Shantanu Guha Ray, seasoned journalist and writer, has hit the markets with his latest tome, The Diamond Trail: How India Rose To Global Domination.
India’s domination in the world of diamonds is known to many but no one has penned the story of the brilliant merchants from Gujarat. And now they are worried because Nirav Modi, Mehul Choksi and Jatin Mehta – once considered as top diamond merchants – are now triggering breaking headlines for all the wrong reasons. But does that put the Indian market in a crisis of sorts, no I do not think so. The diamond market across the world is growing, it is also growing in India and neighbouring China. And what is important is that these two countries will now be shaping the world diamond markets, unlike the big, long domination of the West (read the US and Europe).
The Diamond Trail tells me everything Indians have done to reach the pinnacle of glory and how they worked overtime in far flung Africa – home to the world’s biggest diamond mines – and also in Antwerp, Dubai, and Surat to shape careers for millions. I still do not understand why the first chapter, actually the preface talks about Nirav and Mehul, but then I think it was imperative. You cannot cut out these two if you are writing a book on diamonds, like you cannot drop the assassination of Mohandas Karamchand Gandhi if you are writing a book on Indian freedom struggle.

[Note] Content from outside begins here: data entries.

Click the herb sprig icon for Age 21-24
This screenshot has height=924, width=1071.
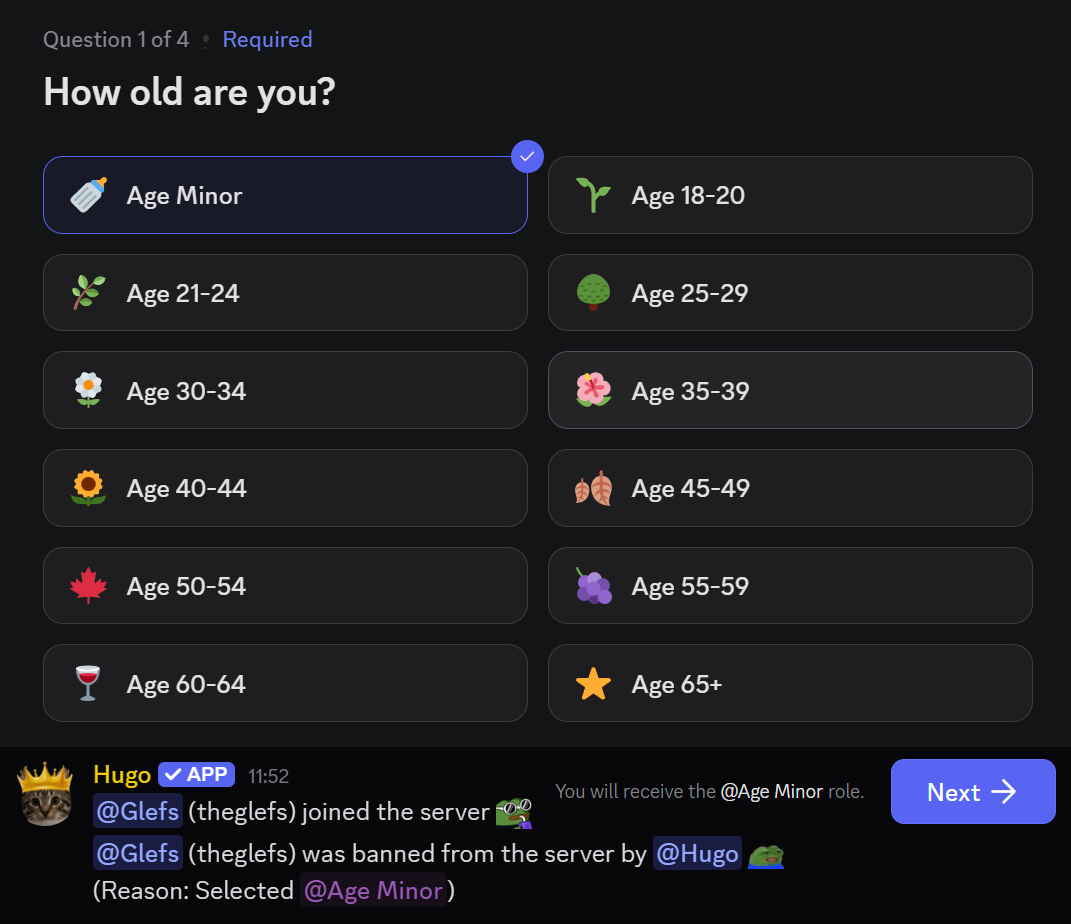(89, 293)
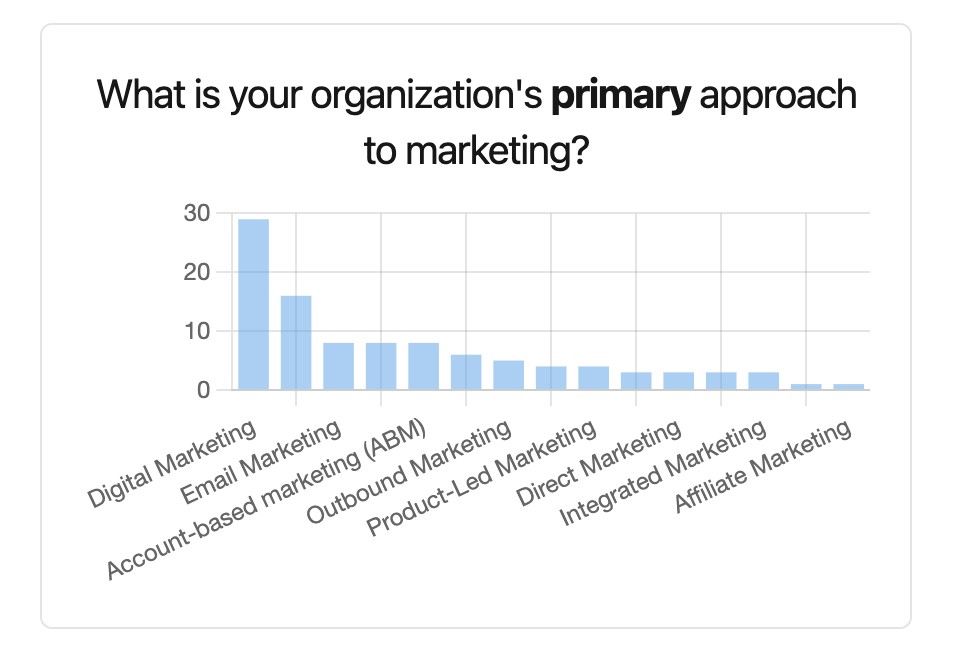Click the 'Integrated Marketing' axis label

tap(664, 473)
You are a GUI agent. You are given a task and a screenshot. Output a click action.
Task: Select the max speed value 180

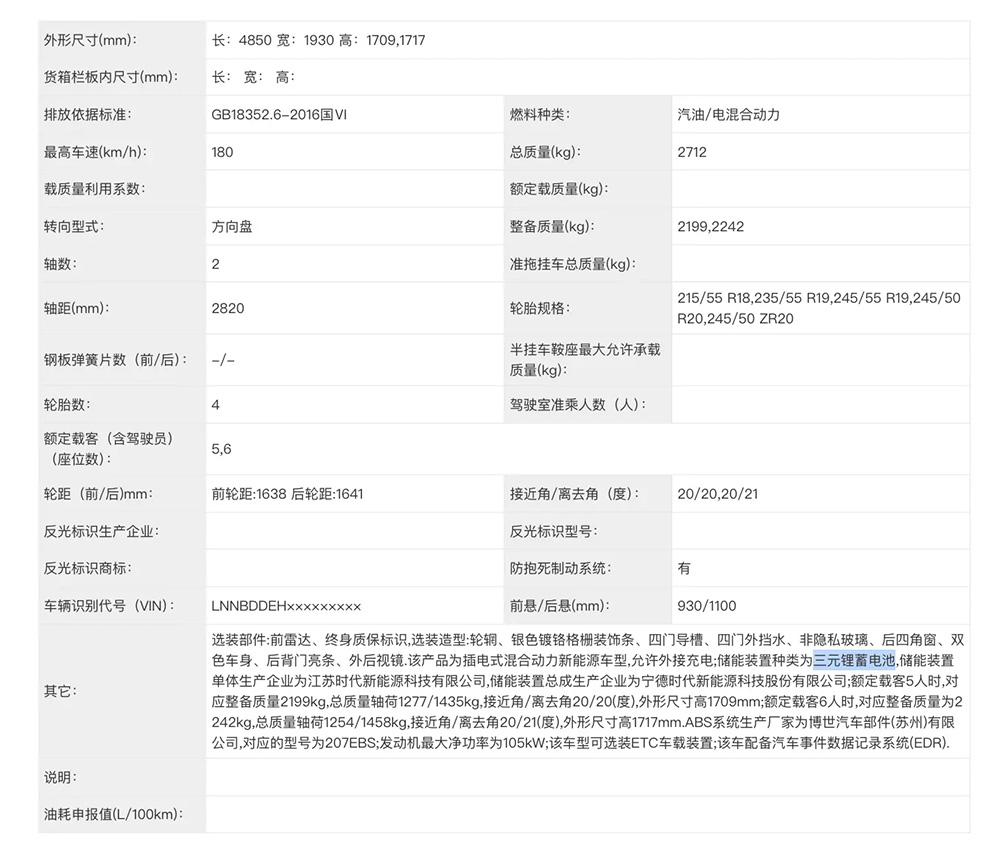pos(223,152)
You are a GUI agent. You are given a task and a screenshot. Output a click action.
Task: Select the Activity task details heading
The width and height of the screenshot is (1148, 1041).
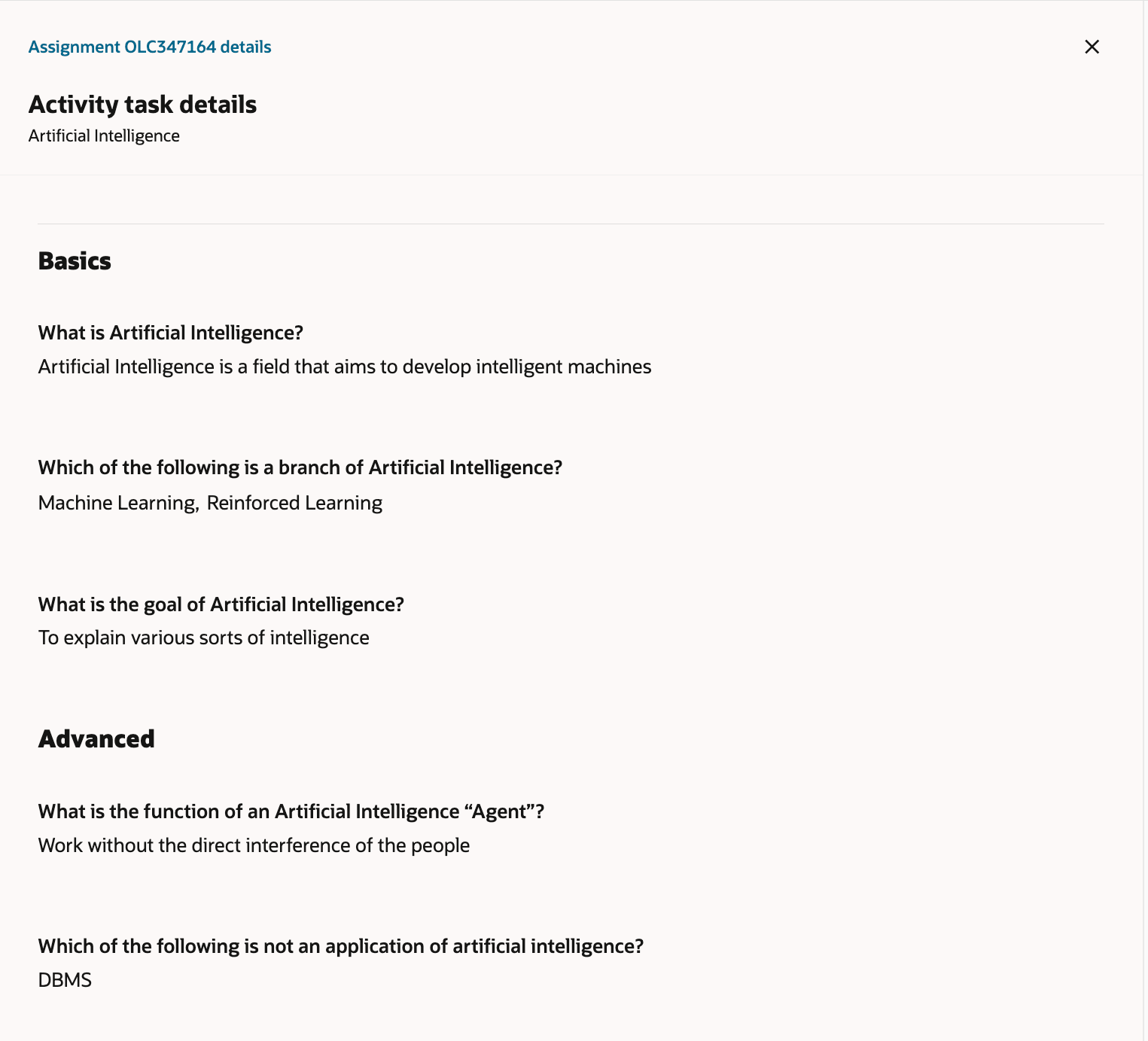pyautogui.click(x=142, y=105)
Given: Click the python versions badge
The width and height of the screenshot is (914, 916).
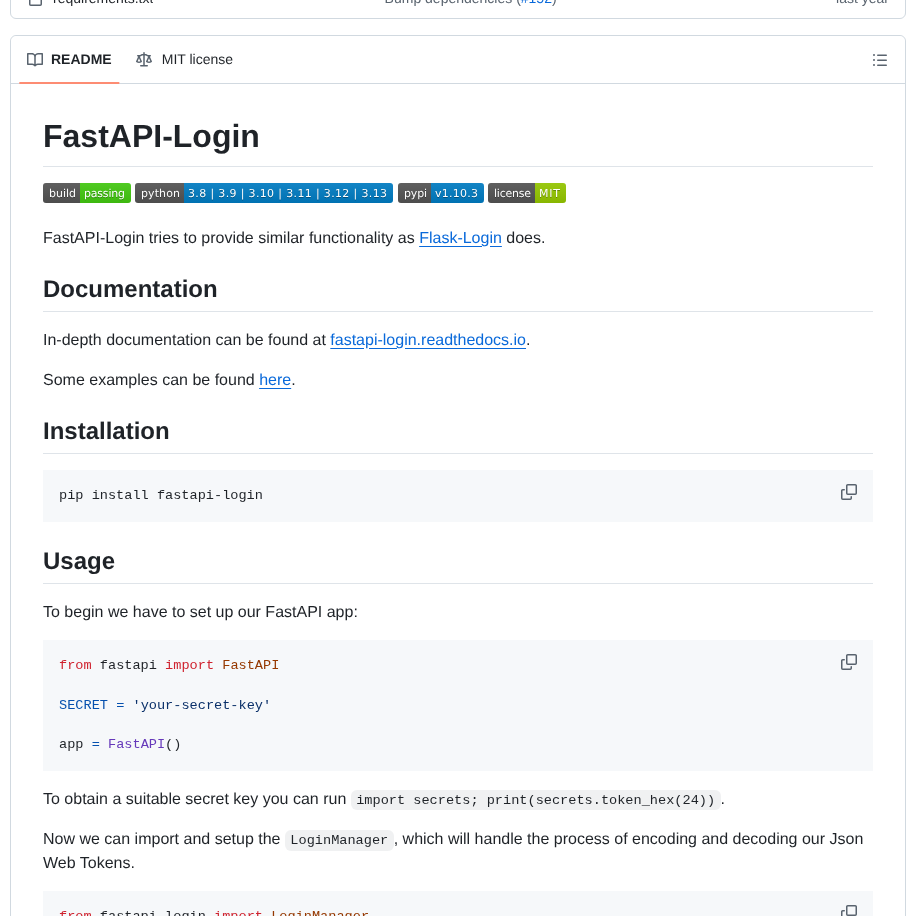Looking at the screenshot, I should (x=263, y=193).
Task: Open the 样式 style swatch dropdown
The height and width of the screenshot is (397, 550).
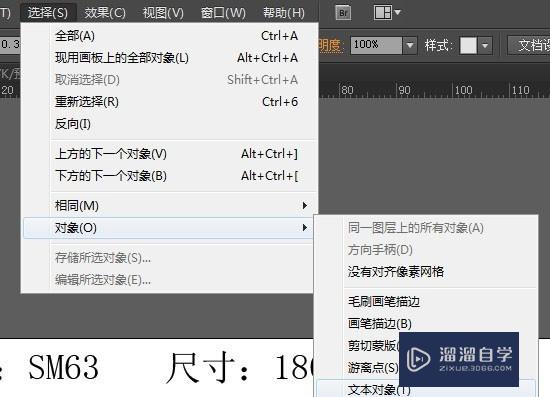Action: pyautogui.click(x=485, y=45)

So let’s check out the diamonds markets first. At a recent forum in New York City, De Beers executives talked about their vision for the diamond industry and explained why they think the industry was now becoming more and more responsive to changing societal mores and consumer desires. The executives said more and more young consumers – mostly from Asia (read India and China) – were looking at marriage differently than in the past and seeing it not as a start of the relationship but another step in it. So what is changing? The Diamond Trail says exactly what De Beers is saying: Once, bulk of the marriages would take place within two months of engagement but now it takes a little over a year. At the forefront of this new change are Indians and Chinese, who are increasingly looking at diamonds and not expensive, gaudy gold ornaments. They are actually cohabitating couples who can even have children before marriage. These young couples are now accounting for a little over 10% of the world diamond sales. And it has happened because Indians have worked overtime to take the trade way beyond the great De Beers tagline, Diamonds Are Forever. Now, claims the author, Indians have rewritten the world rules in diamonds and make it look like Diamonds Will Now Be Forever.
In Antwerp, home to the world diamond trade, Indians are changing trends and helping people to enrich the tradition of weddings, offering them edgy, even creative brands. The fact that Indians are increasingly seeking products to be in line with their values is only because they are being told by Indian diamond merchants in Antwerp that diamonds are no longer the domain of the rich, now it has various sizes and comes in affordable prices. It did not happen overnight, Indians from Palanpur and Kathiawad who travelled in ships to Antwerp learnt the trade from both Israeli and Belgian merchants and started working first on small diamonds. And then, claims the author, slowly the rise of Indians was felt all over the sleepy Belgian town. And now, it’s a foregone conclusion. Indians have virtually taken over Antwerp, top Indian companies like Rosy Blue are shaping the world trade.
The book narrates the interesting life and times of the families in Palanpur and Kathiawad and how they kept their focus on diamonds and kept on travelling in batches to Africa and Europe to shape their careers in diamonds. Today’s success is the hard work of those who worked tirelessly in small shops in Antwerp at lowly salaries, and of those who worked closely with mine owners across Africa to get great bargains to bring the diamonds home. Some of the diamonds came through Dubai – now an important hub – and some took the direct route. Those were challenging times, troubled times and disturbing times for the Indian diamond merchants and Indian diamond cutters.
But the global diamond trade was not without the dangers of mining, the book recounts tales of blood diamonds – now just one percent of the global diamond trade – and how some African nations like Zimbabwe, Sierra Leone, Congo and Angola got into this dirty trade and paid price through blood and lives. The timing of the book is equally important because this year, 2019, India has been offered the chair of the Kimberly Process, which is also known as KP and meant to altogether eradicate blood diamonds from the market.
Published by Harper Collins, The Diamond Trail is a brilliant read, almost like a book of history many would like to keep to read and understand the business of diamonds. And how and why Indians became an integral part of this big, global business and turned it into more transparent, more authentic. Thanks to Indians, the diamond industry has improved its image and ethics, including programmes which tracks diamonds through the value chain, and makes mines carbon-neutral by using the carbon-storing properties of kimberlite.